> Dataset extract
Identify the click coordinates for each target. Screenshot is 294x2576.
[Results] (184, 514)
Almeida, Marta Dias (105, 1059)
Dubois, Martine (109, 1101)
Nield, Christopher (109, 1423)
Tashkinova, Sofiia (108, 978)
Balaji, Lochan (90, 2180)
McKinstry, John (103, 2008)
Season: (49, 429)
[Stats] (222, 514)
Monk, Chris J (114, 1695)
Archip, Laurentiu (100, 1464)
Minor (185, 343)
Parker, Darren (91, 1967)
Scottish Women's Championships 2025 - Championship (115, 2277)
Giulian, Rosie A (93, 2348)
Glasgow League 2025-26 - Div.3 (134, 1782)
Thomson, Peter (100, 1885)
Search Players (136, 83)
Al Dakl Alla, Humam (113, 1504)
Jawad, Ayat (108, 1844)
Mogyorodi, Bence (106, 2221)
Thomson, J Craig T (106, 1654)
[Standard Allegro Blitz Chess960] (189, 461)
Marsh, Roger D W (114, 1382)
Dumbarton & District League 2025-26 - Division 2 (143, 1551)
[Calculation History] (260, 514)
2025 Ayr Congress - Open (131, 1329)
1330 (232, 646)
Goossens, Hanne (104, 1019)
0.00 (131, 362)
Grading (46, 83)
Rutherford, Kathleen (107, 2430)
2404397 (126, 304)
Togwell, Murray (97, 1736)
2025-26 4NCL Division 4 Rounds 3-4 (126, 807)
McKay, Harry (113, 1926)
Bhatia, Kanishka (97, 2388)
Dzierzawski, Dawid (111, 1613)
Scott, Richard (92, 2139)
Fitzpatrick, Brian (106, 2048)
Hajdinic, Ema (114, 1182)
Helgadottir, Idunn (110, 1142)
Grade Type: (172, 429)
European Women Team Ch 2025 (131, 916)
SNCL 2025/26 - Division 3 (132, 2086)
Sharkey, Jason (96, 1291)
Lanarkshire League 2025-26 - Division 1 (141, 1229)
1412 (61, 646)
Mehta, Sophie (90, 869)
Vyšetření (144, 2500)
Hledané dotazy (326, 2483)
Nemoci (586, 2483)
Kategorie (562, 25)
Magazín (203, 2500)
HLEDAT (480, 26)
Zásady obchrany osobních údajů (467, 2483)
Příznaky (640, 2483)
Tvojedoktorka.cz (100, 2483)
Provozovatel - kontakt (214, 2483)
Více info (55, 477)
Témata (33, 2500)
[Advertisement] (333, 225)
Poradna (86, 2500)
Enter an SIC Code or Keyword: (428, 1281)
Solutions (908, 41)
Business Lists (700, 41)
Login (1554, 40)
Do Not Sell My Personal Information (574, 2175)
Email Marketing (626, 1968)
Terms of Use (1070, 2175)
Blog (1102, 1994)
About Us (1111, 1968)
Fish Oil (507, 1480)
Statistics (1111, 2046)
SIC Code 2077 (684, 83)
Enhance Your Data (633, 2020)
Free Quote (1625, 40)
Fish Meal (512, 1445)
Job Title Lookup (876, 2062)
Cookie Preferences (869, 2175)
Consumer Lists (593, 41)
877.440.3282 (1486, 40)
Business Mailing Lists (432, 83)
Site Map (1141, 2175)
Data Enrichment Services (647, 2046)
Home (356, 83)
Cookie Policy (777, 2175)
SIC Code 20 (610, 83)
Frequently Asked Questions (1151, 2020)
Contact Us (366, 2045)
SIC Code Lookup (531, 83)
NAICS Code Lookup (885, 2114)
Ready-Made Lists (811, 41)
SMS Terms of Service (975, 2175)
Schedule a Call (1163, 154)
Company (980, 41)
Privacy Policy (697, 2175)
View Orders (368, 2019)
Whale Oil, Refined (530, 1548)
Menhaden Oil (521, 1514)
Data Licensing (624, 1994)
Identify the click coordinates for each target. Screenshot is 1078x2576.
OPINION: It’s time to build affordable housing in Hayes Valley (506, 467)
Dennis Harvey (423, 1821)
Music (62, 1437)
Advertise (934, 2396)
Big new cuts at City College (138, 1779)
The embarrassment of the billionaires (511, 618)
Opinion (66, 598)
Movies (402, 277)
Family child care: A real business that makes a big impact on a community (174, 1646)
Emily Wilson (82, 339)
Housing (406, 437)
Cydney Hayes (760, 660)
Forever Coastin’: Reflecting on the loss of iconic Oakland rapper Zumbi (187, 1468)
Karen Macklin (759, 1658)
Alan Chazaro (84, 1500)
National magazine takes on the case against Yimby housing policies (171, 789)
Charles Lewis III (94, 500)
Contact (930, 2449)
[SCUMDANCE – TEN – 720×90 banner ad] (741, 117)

> Task goal
A complete answer lists each line of the data that holds the word "Women".

> Output for this task
Scottish Women's Championships 2025 - Championship (115, 2277)
European Women Team Ch 2025 (131, 916)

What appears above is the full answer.